Rorcal blast in with a barrage of sound that shakes brains, aptly names Vilavege (end of the world, doomsday etc.) the intensity of their opening riff can only be measured on the Richter scale, blasting in like this and letting in roll for a fair few bars before stopping dead to allow texture similar to their intro which brings the screaming in like a swarm of hornets into the listeners ears.

This type of sound is not an easy one to get right, as Profond Barathre proved previously, it required enough depth to drown every human of the cloth in, the discordent, speed picking works as it brings itself down into thunderous drums and riffs that eventually switch times.

Its ideal church burning music, clocking in at around 10 minutes, you'd best do your corpse paint before you put this on and arm yourself with a jerry can.

Last but not least, Malvoisie, 1291 begins with what I assume is a demon narrating over a somewhat up-beat drum pattern which eventually slows to let the demon scream, odd indeed.
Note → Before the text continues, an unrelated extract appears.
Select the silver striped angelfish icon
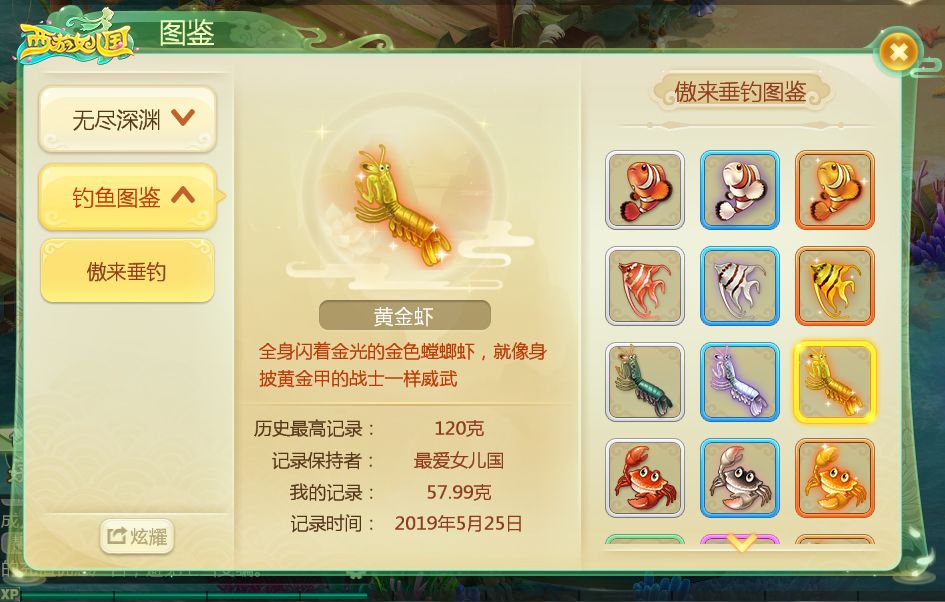The width and height of the screenshot is (945, 602). coord(739,286)
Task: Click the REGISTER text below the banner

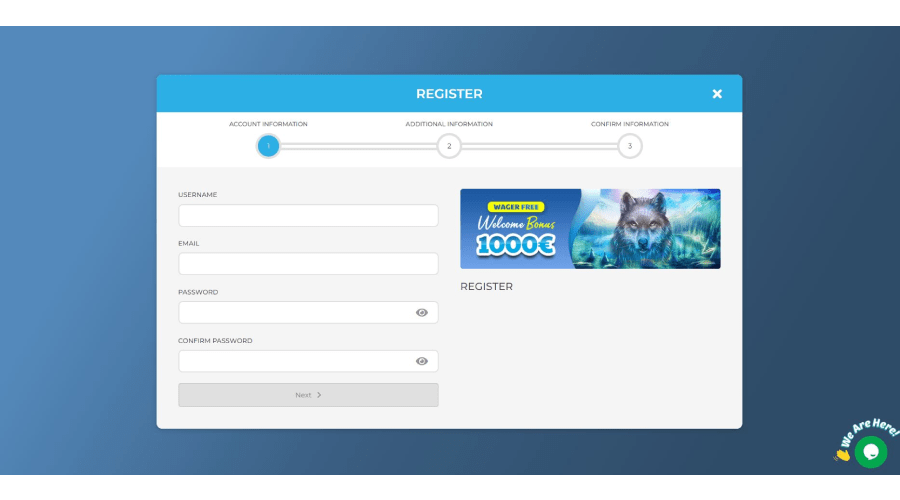Action: pyautogui.click(x=486, y=287)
Unfortunately I can't quite grasp what they are trying to achieve with this, I mean, unless you sample this type of sound you'll never manage to genuinely scare a listener.

If this is tongue in cheek then they have succeeded in getting a laugh out of me but I somehow doubt that they are shooting from this angle as a mild drone carries on, its as low as possible in the mix and is barely noticeable while the two demons argue and squabble over the top.

It would appear that the only shining light on the three way is Rorcal, you can probably do without the other two.